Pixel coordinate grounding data
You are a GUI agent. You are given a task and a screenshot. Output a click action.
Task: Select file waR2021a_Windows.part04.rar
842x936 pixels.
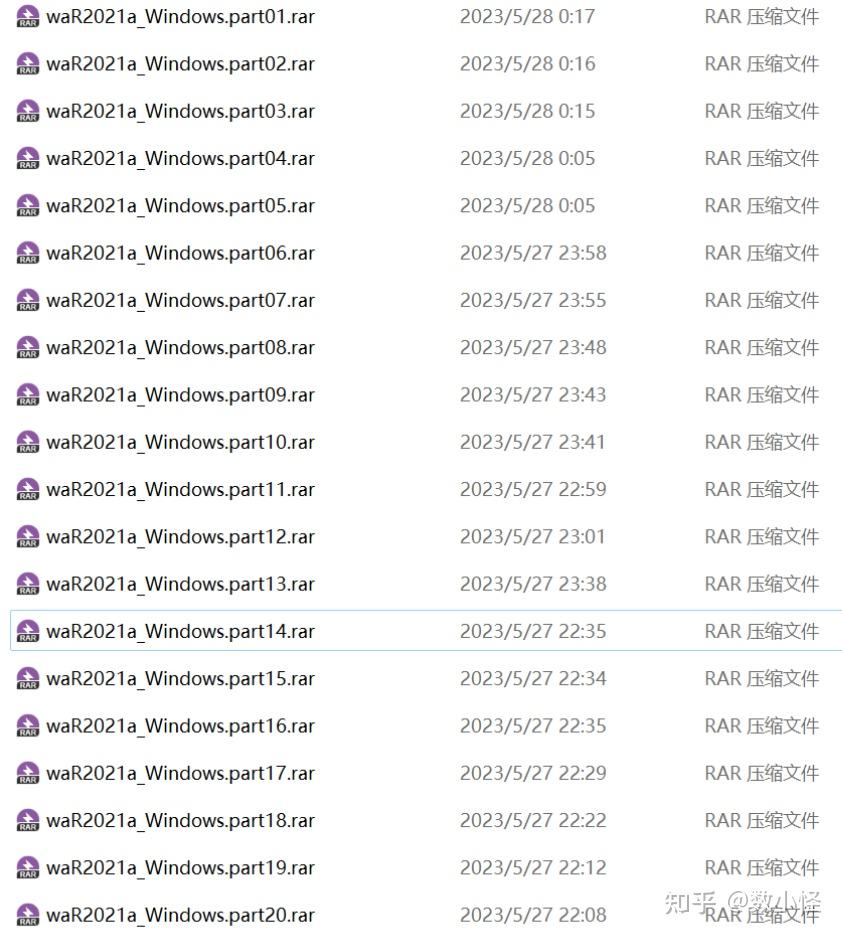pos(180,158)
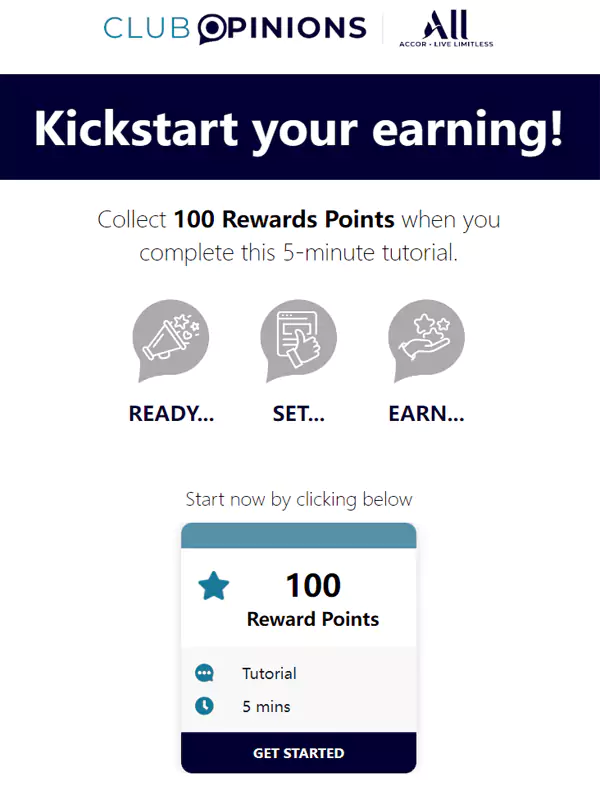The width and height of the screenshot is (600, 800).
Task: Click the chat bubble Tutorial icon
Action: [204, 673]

» **Brief**:
Set the data above down again exactly as given, with no pictures.

» **Exercise result**:
You are a GUI agent. You are given a task and a screenshot. Output a click action.
Task: Select file waR2021a_Windows.part04.rar
842x936 pixels.
pos(180,158)
The width and height of the screenshot is (600, 800).
Task: Click the chat bubble Tutorial icon
Action: [204, 673]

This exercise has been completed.